Opinion polls suggest that Ms Gillard is on track to win the 21 August election, after she replaced fellow Labor politician Kevin Rudd as Prime Minister in a dramatic internal leadership challenge in late June.

While Ms Gillard during the debate defended the Labor Government's economic record, Mr Abbott labelled it a hopeless administration that had gone from bad to worse since the party sacked Mr Rudd five weeks ago.

Ms Gillard has always refused to comment on how her predecessor was deposed, though leaks have suggested she originally agreed to support him, only to renege on the deal when other party members revealed she had sufficient support to force him from office. One network's on-screen popularity tracker fell sharply when Ms Gillard refused to shed light on the circumstances surrounding the ousting.

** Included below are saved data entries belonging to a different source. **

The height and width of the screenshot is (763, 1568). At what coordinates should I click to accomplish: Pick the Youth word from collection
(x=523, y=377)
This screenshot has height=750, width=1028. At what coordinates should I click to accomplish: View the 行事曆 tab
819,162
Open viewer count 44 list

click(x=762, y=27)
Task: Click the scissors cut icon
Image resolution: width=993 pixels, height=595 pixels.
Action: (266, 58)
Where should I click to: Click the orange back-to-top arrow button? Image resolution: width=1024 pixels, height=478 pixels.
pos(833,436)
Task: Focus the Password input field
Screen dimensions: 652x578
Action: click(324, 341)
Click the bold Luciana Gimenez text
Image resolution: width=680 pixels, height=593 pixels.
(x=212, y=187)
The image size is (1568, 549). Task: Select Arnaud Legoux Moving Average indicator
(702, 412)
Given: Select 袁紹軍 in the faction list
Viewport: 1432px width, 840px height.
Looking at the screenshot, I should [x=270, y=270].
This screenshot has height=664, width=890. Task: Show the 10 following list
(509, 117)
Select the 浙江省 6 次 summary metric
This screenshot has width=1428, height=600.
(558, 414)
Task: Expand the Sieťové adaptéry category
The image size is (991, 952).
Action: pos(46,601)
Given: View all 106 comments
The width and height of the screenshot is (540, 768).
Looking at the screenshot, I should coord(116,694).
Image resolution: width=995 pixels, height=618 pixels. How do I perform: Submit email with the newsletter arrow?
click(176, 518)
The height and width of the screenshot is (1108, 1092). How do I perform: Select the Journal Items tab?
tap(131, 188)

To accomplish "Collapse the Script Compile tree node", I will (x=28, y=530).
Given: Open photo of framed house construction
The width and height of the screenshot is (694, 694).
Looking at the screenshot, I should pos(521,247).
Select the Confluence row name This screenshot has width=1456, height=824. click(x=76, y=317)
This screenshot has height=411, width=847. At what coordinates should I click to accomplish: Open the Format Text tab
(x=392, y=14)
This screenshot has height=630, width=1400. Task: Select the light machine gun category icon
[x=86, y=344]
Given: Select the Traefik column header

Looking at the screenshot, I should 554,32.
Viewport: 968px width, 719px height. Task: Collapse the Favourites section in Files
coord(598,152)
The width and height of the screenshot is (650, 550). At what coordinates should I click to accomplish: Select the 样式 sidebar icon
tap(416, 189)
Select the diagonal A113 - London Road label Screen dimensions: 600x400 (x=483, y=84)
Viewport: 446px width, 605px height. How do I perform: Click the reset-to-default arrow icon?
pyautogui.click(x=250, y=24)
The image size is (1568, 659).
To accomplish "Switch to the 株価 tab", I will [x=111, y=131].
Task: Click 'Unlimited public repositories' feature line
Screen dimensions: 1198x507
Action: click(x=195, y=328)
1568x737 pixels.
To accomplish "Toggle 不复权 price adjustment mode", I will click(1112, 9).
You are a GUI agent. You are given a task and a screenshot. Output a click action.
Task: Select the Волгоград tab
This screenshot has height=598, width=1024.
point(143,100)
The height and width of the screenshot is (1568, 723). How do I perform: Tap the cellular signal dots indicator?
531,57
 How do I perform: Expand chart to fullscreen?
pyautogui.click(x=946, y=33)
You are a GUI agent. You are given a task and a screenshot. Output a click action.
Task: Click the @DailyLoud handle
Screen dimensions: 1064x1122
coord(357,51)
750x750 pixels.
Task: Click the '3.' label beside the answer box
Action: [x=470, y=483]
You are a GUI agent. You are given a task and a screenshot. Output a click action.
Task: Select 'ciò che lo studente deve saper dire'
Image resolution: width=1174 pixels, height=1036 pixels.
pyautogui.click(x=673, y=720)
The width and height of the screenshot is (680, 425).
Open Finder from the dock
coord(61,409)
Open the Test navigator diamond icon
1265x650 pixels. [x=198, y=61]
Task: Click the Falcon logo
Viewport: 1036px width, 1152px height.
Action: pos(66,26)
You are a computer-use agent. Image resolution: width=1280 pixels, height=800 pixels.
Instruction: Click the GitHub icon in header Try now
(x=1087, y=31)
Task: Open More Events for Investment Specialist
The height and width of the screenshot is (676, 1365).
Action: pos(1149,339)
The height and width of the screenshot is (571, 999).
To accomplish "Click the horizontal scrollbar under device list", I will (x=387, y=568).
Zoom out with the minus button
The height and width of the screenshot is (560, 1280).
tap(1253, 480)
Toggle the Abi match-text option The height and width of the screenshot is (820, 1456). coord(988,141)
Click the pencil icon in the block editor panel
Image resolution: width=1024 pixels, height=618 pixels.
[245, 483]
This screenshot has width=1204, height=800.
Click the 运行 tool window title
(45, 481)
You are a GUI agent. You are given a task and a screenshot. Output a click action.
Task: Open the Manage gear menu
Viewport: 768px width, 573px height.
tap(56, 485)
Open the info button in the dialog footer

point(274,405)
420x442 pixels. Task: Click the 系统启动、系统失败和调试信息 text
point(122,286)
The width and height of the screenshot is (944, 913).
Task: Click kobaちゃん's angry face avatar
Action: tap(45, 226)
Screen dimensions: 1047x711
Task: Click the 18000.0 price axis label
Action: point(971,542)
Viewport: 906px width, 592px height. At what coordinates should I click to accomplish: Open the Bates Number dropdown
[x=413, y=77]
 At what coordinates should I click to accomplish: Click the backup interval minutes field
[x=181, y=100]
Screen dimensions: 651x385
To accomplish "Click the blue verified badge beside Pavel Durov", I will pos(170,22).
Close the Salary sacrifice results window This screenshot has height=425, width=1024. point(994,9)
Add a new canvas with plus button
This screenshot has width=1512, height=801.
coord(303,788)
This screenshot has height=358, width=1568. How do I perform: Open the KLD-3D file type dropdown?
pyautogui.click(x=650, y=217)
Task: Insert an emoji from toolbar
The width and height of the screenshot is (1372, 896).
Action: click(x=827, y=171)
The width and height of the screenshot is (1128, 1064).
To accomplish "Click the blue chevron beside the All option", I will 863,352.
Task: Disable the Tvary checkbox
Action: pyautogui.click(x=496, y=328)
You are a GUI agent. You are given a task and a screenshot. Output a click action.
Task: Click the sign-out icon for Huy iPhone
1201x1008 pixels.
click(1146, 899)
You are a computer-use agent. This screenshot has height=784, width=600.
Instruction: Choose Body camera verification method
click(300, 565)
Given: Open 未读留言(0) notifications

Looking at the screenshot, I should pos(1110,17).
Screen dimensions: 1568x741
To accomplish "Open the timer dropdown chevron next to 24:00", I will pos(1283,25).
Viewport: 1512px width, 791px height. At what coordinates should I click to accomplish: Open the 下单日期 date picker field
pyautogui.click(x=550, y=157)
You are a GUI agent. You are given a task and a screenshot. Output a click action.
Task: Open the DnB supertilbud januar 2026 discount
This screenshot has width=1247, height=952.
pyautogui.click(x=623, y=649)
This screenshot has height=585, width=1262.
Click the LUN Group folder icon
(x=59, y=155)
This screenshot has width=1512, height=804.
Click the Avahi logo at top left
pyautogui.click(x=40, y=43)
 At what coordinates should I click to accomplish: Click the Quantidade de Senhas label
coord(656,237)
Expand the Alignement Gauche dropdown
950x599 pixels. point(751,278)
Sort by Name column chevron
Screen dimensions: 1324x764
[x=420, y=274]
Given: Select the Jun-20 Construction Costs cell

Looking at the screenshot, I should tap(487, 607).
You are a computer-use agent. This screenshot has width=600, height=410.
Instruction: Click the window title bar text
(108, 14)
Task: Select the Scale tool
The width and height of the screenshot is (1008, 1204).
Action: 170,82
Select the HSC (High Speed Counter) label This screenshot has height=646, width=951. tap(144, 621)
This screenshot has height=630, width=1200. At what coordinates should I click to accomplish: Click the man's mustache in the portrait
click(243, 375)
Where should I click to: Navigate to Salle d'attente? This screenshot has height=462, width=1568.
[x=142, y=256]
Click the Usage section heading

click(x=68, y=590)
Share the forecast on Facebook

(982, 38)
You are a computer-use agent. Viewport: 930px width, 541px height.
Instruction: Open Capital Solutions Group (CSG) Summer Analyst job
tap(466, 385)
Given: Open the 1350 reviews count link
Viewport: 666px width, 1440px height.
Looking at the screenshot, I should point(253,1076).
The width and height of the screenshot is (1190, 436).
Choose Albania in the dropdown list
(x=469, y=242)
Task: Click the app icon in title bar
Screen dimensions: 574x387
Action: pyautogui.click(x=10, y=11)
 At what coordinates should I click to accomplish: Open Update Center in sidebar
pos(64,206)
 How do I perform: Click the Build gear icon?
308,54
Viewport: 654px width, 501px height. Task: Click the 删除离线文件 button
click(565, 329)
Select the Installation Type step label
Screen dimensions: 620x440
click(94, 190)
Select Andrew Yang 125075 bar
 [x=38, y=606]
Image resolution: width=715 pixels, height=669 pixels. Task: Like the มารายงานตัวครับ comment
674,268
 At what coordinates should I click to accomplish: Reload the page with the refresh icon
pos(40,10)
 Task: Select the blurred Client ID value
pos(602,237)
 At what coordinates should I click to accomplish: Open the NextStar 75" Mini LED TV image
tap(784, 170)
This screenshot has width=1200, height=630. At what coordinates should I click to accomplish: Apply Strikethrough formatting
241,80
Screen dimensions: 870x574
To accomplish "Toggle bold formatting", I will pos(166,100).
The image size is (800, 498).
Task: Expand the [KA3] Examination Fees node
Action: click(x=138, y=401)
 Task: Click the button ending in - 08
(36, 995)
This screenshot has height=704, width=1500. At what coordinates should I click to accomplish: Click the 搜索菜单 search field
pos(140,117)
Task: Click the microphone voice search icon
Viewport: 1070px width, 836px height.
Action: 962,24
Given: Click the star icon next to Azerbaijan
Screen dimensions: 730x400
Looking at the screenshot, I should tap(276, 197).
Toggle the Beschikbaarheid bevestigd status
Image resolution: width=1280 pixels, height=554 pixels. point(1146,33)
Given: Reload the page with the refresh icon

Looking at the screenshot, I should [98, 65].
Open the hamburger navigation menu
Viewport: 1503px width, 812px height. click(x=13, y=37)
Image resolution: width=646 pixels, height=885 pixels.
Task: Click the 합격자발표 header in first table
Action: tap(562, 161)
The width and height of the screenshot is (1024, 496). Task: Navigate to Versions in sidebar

Mr Abbott accused the Government of offering "clever politics, but [being] absolutely hopeless at running the country". Following up his announcement earlier in the day that a future Coalition government would cut Australia's annual migrant intake from 300,000 to 170,000, he challenged Ms Gillard to do the same. "We have nominated what we think is the right number for Australia going forward, and I challenge the Prime Minister to do likewise," he added.

But the Prime Minister insisted Labor had already reduced the immigration intake to a similar figure, with further cuts in the pipeline. "So the trick here, and I think that Tony should really reveal the trick, the trick here is Tony today has promised the Australian people what I'm already delivering to the Australian people," she said.

The difference over interpretation of numbers comes amid a much wider debate about Australia's future population levels. Around one in four Australians were born overseas, including the two leaders. With recent immigration as high as levels seen in the late Sixties, the country's population has hit 21.5 million. Most new migrants come from New Zealand, Britain, China and India. In the year to June 2009, 13.6 per cent came from the UK – a trend which could be stalled by a government crackdown on migrant numbers.

The Labor Government's forecast of a total population of more than 36 million by the year 2050 is at odds with Mr Abbott's view that it needs to be "a lot lower".

The two leaders also disagreed on how to tackle climate change.